The Annual Biomedical Research Conference for Minority Students, held from November 1st to the 4th gave two URI students the opportunity to present their research as well as open doors to graduate and Ph.D. programs.

The conference, held in Phoenix, Arizona, was the goal at the end of countless experiments, studies, and hypotheses for many students. It held over four thousand presentations, allowing students all over the country to share scientific research they had done at their university.

The conference consisted of multiple parts, the presentation of scientific posters about students’ research, student oral presentations, informational programs and sessions to help students further their research, and exhibits and recruitment by graduate schools.

The conference was facilitated by Assistant Professor Bryan Dewsbury of the Science, Education and Society (SEAS) research lab.

“Being part of the process of scientific discovery and communicating that science to the public is an integral part of the education process, often under-focused in higher ed,” Dewsbury said, “There is a feeling of empowerment that comes from being a part of this atmosphere for an undergraduate that is difficult to describe, but very profound for mentors like myself to witness students going through the experience.”

Lizmaylin Ramos, a junior who went on the trip presented research on the effects of cultural competency classes on undergraduate perceptions of race and society.

There were many tasks to get her to the conference.

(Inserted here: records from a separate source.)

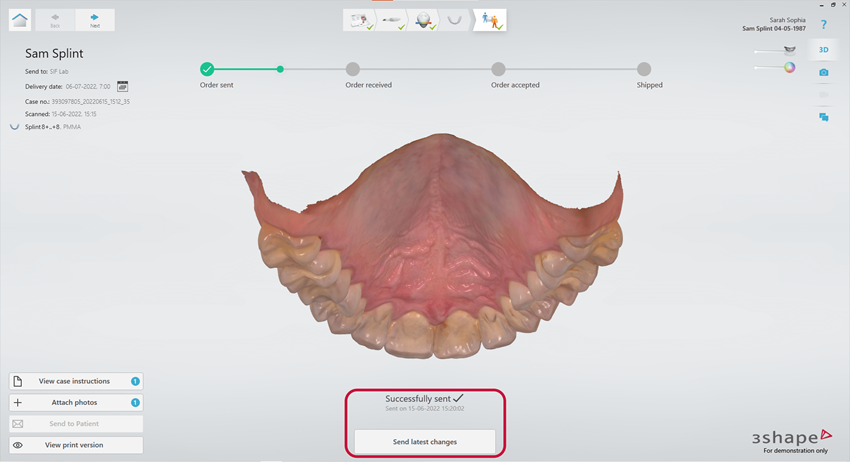Switch to the Scan workflow step
This screenshot has height=462, width=850.
coord(393,20)
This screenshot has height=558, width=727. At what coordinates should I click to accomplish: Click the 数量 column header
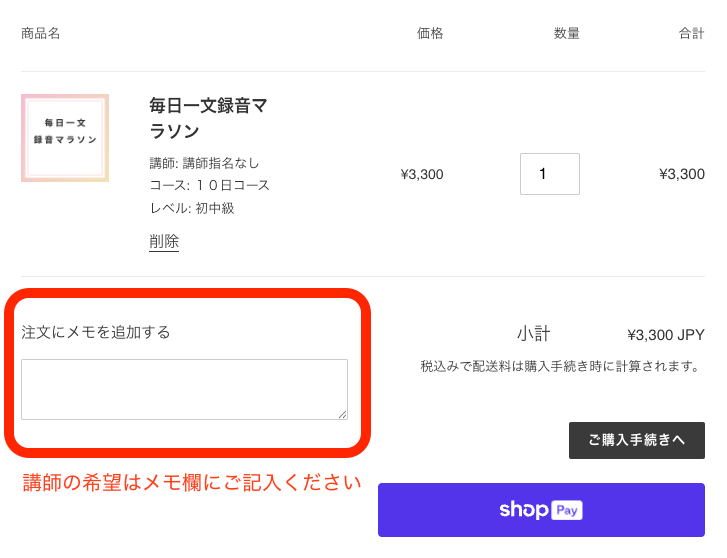pyautogui.click(x=567, y=33)
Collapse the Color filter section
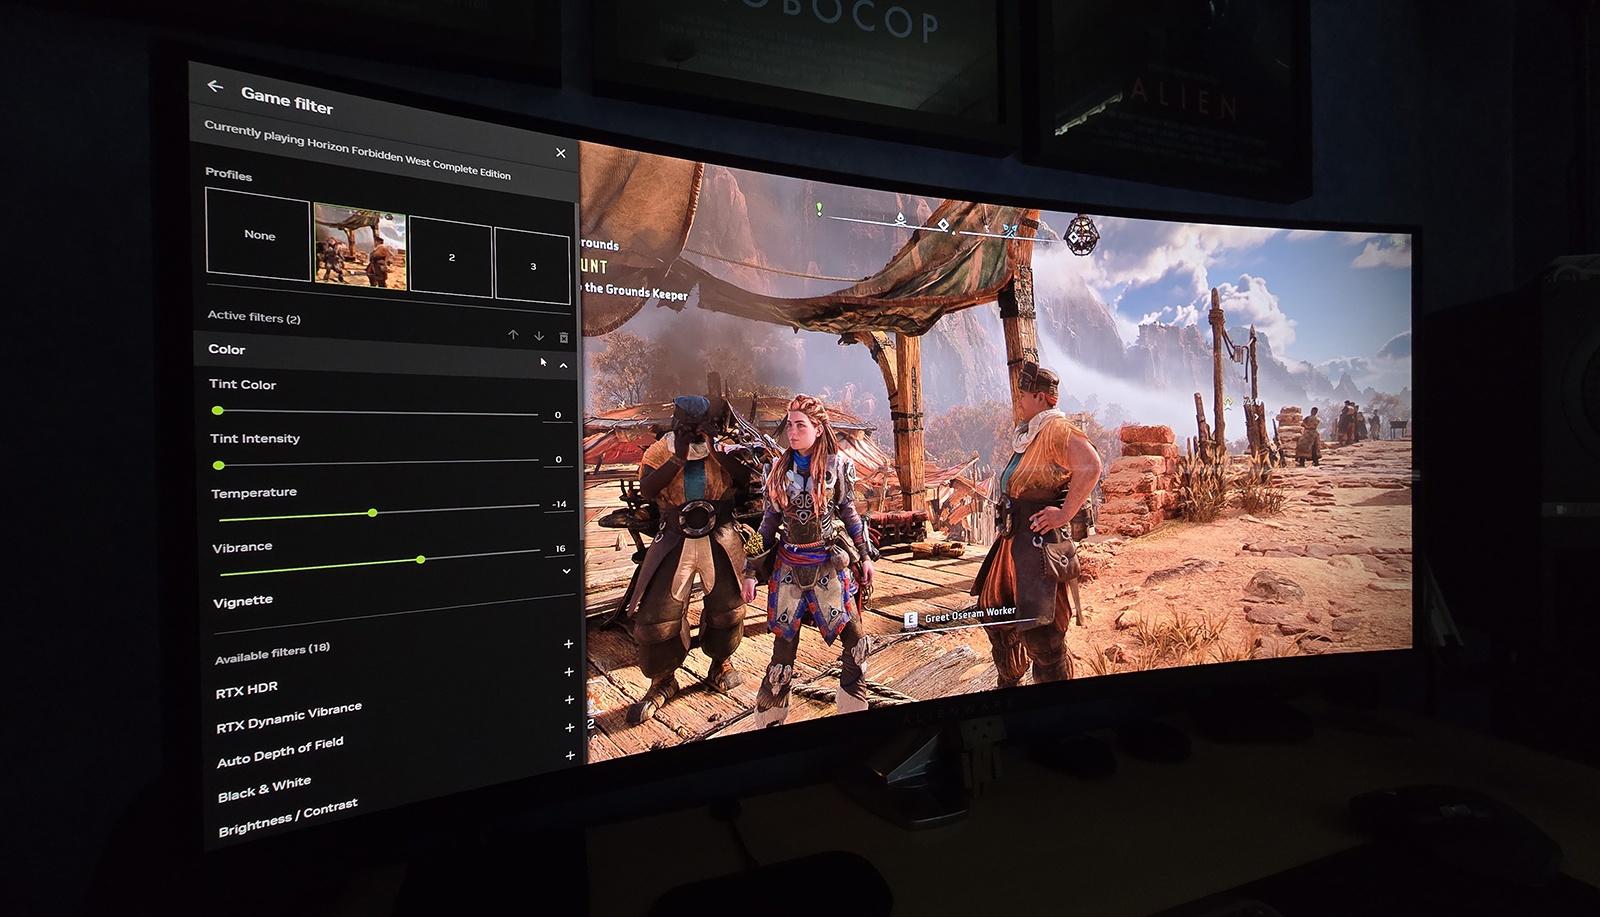Viewport: 1600px width, 917px height. [x=563, y=366]
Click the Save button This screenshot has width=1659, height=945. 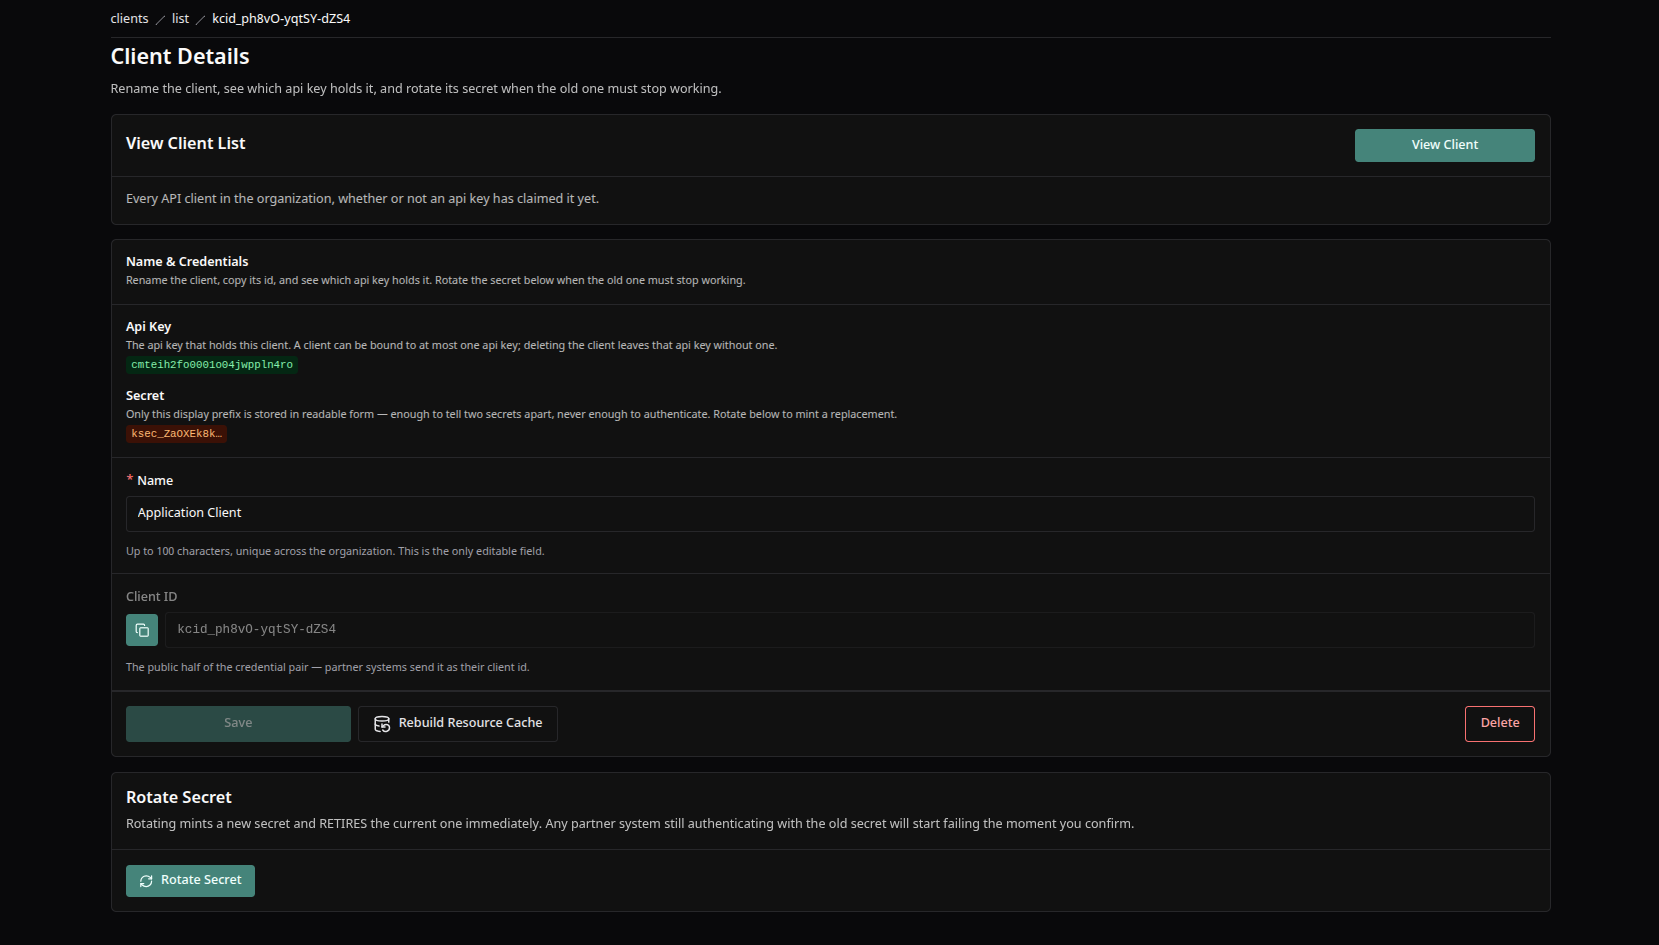coord(238,724)
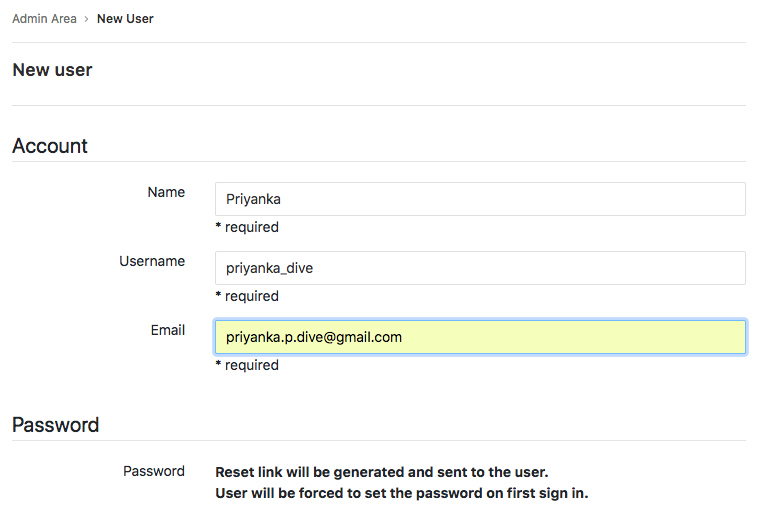
Task: Click the Password section heading
Action: [56, 425]
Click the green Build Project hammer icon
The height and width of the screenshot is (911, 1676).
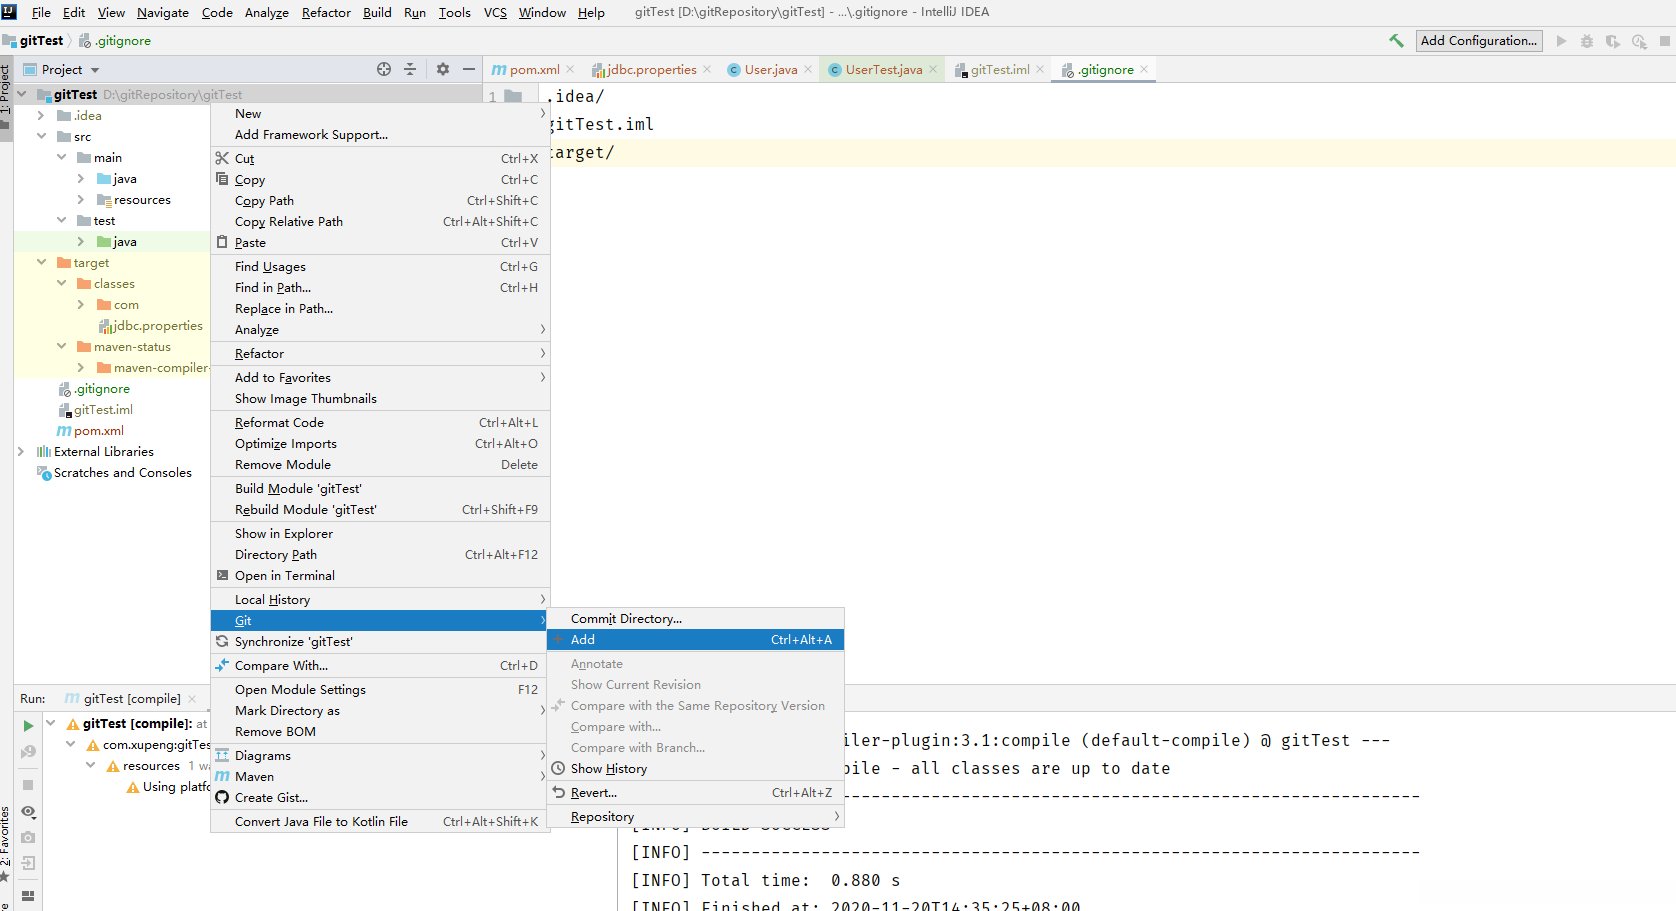[x=1396, y=41]
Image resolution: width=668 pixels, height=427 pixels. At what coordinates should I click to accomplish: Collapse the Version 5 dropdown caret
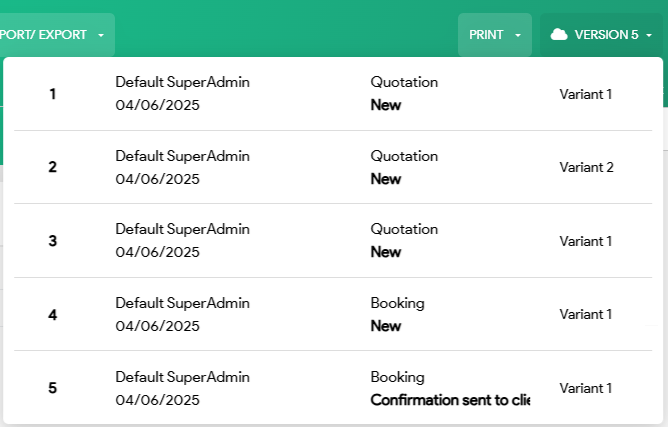click(649, 35)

Multiple tests of her project, putting together her presentation, as well as a lengthy application.

The conference allowed students from minorities backgrounds to get opportunities they had not had before, opening doors to further education, research, and job opportunities. It allowed students that, otherwise would not have been able to, to experience a community where they felt as if they belonged and saw that there are others with the same goals that they could relate to.

“I’ve just never been in a setting with so much opportunity, and that is the point of the conference,” Ramos said. “When they say it is for minority students, it is for people that lack resources, whether they be educational or financial. But when you are in a setting with all of these workshops and grad school opportunities, and getting to present your research, it is a phenomenal experience.”

Ramos’s research went right along with the purpose of the conference. By evaluating reflections from the students in URI’s cultural competency class, she found that students who learned extensively of culture, race, and religion had more of an understanding of others’ lifestyles, and therefore gained a more accepting outlook.

“In higher education, and especially in STEM fields, the environment includes a population where the majority of the students are white,” Ramos said. “We hypothesized that this tends to create a sense of alienation from marginalized or minority groups. So, we proposed that a campus-wide cultural competency class, like the one offered through the honors program, can help to alleviate that sense of alienation by informing students.”

The hope for Ramo’s research is to later implement some kind of campus-wide social competency class to allow students to open up more to each other, as well as learn about the many cultures and lifestyles of those living and learning in the same environment as them.

Another student, Nicholas Bush, also presented at the conference. Having won an award for outstanding presentation in behavioral sciences/public health section, described his experience as very memorable.

“I went into the conference still relatively unsure if I was making the right career choice and left with a new unfound confidence in both myself and my professional career,” Bush said. “Going to a research conference out of state provides opportunities to push yourself beyond what you thought you were capable of, which is truly a priceless experience.”